Sorry, I was writing it in the Mail app, so there were two mistakes. Naming it try_reserve might imply that the function can fail, but compared to reserve, it doesn't carry that implication, so I think reserve is a suitable name. I just came up with a new idea:
if the container doesn't have a reserve function, then its size must be greater than or equal to n; otherwise, it's UB. This addresses the two concerns you had. Here is my revised implementation:
template<class C>
requires (!std::ranges::view<C>) && std::ranges::sized_range<C>
constexpr void reserve(C &c, std::ranges::range_size_t<C> n)
{
if constexpr (requires { c.reserve(n); }) {
c.reserve(n);
} else {
assert(n <= c.max_size());
}
}
Alternatively, it could also throw bad_alloc, as inplace_vector's reserve does.
From: Jan Schultke <janschultke@googlemail.com>
Sent: Thursday, July 16, 2026 3:54
To: std-proposals@lists.isocpp.org <std-proposals@lists.isocpp.org>
Cc: Yexuan Xiao <bizwen@nykz.org>
Subject: Re: [std-proposals] Proposal: ranges::reserve
Firstly, you probably intended to call it "reserve" and to pass C by reference in your reference implementation.

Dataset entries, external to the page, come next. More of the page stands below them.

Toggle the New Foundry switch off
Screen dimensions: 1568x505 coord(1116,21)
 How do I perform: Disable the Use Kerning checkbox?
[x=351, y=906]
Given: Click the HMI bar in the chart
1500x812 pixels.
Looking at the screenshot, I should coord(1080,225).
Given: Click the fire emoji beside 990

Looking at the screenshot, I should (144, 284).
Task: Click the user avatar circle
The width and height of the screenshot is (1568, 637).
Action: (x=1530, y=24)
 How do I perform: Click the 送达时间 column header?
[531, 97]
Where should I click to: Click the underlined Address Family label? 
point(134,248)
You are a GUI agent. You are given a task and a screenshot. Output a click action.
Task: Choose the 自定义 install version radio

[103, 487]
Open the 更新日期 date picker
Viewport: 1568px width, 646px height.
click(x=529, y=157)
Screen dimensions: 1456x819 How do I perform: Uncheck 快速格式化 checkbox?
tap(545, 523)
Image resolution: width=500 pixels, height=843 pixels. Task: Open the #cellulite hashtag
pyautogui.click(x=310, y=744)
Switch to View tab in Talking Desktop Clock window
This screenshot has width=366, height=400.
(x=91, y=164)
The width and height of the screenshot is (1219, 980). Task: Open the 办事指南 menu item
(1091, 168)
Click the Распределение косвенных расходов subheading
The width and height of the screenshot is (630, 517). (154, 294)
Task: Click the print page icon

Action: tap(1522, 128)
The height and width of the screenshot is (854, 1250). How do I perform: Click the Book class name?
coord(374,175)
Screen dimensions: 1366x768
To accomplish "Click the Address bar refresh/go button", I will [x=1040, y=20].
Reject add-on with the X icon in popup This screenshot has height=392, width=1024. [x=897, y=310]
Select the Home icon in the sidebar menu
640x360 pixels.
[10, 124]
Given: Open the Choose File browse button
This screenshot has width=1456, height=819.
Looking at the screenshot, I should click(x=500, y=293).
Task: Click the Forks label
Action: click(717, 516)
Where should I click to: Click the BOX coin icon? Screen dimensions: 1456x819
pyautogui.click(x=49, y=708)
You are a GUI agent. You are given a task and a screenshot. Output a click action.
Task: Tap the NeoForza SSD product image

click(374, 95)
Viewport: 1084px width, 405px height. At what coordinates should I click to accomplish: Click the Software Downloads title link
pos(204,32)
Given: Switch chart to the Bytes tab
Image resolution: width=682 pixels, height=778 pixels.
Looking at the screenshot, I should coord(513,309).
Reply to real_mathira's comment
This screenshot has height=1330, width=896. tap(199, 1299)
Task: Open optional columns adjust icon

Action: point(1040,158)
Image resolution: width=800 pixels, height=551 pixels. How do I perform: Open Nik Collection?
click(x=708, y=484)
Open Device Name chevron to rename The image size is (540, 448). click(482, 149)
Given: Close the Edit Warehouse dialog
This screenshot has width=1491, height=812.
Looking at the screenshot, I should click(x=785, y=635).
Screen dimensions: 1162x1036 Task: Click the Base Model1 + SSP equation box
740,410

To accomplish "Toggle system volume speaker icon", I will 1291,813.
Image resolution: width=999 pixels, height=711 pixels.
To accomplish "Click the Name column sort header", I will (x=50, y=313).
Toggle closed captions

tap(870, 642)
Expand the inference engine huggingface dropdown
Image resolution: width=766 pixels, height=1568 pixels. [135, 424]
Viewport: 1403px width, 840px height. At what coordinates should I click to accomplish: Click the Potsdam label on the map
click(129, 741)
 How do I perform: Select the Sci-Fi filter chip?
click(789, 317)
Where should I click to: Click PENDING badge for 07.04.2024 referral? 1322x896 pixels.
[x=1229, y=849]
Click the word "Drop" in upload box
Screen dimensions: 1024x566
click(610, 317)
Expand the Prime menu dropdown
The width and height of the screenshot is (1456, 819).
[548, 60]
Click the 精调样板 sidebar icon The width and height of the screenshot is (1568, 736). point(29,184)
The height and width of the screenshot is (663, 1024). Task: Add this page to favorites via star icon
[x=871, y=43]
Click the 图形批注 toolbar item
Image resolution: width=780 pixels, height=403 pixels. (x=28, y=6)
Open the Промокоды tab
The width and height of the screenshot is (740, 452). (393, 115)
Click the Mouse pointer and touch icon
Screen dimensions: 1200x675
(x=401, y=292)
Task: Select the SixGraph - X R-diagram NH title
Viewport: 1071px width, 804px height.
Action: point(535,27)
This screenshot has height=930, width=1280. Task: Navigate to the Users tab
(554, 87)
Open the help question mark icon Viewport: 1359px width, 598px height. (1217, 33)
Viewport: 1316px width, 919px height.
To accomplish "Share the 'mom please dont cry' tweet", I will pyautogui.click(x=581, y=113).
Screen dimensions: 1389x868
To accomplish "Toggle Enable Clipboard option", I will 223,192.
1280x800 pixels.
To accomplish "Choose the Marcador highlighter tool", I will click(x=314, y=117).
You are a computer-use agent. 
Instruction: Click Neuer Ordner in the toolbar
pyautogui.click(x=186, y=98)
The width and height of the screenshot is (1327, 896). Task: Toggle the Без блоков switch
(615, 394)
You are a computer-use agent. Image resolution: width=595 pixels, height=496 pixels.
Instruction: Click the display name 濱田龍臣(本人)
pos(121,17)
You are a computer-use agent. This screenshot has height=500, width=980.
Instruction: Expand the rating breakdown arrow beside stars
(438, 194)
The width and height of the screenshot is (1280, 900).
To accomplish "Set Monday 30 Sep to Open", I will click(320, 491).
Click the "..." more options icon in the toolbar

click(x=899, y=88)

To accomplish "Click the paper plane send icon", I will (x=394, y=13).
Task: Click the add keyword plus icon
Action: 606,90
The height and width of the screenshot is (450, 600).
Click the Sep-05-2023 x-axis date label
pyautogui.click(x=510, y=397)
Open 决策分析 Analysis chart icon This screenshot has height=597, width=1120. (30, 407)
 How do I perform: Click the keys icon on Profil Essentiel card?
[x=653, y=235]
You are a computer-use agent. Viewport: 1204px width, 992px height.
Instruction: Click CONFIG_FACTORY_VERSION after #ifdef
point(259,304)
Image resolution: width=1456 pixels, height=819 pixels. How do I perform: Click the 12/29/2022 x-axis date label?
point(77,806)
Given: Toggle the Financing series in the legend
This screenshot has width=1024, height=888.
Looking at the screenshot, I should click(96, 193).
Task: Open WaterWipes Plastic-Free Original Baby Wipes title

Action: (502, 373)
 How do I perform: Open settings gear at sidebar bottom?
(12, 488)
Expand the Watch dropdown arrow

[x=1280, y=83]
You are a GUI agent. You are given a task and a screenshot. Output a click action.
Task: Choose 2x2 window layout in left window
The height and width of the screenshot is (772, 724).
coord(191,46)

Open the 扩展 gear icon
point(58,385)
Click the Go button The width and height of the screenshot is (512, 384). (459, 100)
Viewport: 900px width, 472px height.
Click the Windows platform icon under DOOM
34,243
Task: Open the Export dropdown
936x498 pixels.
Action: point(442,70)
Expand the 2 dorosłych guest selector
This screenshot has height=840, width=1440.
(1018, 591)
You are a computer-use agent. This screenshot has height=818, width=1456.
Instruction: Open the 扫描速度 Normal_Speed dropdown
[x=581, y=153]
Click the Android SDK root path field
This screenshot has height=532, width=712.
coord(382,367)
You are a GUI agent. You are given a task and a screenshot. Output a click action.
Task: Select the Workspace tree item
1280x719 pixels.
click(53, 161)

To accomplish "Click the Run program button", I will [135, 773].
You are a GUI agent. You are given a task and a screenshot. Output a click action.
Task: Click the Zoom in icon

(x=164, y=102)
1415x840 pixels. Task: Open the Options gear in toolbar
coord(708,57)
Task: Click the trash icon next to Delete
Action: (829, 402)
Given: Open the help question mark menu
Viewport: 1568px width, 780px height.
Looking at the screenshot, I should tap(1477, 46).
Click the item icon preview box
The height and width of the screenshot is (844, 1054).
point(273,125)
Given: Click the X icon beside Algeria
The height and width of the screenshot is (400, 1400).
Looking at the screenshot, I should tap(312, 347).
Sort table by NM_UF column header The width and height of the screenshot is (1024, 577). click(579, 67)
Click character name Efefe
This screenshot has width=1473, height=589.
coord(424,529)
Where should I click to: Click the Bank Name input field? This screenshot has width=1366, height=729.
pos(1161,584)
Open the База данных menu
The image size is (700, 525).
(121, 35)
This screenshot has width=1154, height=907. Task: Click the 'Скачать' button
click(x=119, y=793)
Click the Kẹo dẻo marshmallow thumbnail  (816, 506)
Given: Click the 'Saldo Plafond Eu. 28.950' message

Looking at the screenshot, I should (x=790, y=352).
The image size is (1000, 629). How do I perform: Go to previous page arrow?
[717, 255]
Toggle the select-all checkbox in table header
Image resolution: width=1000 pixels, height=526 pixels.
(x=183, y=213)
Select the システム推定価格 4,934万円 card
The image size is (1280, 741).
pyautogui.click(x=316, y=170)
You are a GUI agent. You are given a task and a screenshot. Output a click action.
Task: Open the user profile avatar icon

Secondly, it doesn't feel very "ranges-like" to fall back onto doing nothing rather than falling back onto a slower version of the same thing. For example, ranges::distance will painstakingly advance forward iterators to compute distances if need be, and ranges::size
falls back onto taking iterator differences, or is simply ill-formed.
What you're proposing is very novel and exotic because it silently does nothing even if you do something incredibly nonsensical like calling ranges::reserve with a std::array. Perhaps it should be called ranges::try_reserve then.
Anyway, I can see the utility in this idea; I'm just not sure how it would fit into the surrounding design.